YOUR GOAL:
In the material below, find each line that contains the word "color" and copy it.
*** RECORDS PROVIDED ***
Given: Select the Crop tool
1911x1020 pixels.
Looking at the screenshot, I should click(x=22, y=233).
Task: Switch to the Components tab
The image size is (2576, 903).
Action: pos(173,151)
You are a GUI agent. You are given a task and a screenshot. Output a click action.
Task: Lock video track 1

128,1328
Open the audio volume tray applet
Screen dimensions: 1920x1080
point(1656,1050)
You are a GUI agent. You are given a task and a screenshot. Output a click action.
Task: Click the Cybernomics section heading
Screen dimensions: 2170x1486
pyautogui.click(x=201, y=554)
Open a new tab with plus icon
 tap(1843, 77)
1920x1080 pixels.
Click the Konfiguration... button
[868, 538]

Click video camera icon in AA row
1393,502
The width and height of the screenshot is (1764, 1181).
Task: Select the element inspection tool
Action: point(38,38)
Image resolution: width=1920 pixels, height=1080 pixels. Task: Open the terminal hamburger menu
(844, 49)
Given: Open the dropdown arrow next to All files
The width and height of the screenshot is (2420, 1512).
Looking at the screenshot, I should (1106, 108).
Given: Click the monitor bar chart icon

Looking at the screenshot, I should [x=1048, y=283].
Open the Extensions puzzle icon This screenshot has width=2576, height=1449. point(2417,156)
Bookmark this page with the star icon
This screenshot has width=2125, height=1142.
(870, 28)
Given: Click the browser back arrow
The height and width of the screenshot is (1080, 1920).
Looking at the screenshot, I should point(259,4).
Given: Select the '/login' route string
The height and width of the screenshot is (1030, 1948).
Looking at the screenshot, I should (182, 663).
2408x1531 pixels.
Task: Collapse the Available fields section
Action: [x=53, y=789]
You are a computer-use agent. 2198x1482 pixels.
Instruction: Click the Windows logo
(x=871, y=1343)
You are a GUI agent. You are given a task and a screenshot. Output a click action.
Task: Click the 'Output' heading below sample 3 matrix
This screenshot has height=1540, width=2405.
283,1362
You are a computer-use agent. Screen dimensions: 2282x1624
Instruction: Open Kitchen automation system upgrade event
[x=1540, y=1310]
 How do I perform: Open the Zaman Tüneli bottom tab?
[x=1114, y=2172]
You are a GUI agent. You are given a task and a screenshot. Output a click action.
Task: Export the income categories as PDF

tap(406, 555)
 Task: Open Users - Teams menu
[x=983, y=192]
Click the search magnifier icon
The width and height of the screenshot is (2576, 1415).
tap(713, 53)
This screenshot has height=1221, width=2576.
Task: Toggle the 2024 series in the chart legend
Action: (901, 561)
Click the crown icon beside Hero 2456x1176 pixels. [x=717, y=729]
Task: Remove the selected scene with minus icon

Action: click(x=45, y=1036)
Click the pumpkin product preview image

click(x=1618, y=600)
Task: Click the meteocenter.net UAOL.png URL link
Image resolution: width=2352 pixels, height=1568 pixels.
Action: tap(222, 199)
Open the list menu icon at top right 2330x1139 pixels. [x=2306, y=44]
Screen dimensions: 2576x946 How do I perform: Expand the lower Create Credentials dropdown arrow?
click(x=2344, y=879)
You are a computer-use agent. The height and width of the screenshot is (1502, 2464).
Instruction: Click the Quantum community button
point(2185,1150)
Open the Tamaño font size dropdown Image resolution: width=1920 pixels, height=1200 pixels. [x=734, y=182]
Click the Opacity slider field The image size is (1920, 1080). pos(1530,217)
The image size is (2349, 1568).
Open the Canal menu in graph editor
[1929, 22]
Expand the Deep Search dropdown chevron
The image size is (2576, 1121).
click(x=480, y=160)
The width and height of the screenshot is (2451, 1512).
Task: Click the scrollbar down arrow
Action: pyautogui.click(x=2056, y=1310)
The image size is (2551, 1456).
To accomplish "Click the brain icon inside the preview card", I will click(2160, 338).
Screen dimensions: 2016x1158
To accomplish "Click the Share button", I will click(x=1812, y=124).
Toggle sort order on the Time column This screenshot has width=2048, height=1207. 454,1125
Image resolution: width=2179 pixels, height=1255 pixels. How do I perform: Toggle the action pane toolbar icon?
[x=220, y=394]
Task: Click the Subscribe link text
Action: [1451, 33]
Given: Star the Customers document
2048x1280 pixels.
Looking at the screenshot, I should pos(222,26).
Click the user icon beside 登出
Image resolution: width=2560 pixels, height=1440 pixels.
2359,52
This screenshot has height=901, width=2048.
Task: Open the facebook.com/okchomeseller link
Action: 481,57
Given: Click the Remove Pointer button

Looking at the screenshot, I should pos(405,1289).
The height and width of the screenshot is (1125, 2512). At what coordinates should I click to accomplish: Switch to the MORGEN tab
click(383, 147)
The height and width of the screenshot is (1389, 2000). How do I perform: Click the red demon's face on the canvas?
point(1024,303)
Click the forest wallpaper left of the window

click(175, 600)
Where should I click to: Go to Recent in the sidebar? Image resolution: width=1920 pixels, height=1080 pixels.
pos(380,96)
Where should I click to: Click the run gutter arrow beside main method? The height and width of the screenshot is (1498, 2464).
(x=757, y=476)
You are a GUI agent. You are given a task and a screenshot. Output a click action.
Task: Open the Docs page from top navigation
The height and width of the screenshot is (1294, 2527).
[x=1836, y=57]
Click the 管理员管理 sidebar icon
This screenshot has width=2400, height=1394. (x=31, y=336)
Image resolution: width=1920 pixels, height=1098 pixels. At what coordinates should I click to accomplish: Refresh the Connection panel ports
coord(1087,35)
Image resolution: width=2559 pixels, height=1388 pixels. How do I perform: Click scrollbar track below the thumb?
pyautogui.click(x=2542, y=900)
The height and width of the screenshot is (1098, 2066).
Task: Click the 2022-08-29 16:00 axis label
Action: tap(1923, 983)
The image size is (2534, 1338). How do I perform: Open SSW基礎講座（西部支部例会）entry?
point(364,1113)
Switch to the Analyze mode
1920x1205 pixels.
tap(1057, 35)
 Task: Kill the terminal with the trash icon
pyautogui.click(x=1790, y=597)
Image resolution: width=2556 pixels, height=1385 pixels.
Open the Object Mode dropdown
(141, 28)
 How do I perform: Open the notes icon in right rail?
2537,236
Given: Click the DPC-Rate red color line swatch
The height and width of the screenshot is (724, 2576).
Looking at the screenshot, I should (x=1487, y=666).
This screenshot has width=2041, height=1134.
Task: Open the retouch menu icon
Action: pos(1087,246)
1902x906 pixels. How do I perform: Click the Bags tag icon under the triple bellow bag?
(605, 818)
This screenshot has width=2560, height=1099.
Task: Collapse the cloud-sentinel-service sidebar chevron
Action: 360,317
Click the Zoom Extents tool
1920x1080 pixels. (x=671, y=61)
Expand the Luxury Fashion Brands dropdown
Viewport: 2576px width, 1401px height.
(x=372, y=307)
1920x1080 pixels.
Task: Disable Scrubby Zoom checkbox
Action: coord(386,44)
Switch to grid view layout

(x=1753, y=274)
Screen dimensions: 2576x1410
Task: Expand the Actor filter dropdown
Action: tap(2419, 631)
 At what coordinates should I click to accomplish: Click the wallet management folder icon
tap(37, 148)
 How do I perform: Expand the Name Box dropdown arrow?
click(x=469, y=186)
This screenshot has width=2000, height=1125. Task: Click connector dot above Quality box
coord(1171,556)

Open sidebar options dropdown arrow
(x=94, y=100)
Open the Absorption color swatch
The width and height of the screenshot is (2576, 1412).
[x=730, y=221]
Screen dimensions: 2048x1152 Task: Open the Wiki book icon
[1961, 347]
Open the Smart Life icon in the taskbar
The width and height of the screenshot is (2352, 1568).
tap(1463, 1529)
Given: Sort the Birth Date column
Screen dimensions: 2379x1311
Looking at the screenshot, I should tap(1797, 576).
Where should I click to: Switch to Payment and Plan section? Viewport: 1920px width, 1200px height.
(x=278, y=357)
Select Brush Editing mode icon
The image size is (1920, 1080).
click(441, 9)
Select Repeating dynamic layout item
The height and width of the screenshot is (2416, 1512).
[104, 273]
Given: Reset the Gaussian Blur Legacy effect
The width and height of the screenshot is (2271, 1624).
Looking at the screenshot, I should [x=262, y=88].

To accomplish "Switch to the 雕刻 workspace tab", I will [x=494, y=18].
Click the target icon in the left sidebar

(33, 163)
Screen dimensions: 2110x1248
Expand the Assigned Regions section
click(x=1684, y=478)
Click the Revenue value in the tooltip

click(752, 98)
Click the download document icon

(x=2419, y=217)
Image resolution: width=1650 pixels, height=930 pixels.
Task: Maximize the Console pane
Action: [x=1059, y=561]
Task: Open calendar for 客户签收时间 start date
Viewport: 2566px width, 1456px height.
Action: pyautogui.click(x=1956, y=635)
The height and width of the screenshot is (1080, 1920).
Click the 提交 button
*** End of RECORDS PROVIDED ***
SOLUTION FOR THIS PROBLEM:
Given: Click the DPC-Rate red color line swatch
Open the Absorption color swatch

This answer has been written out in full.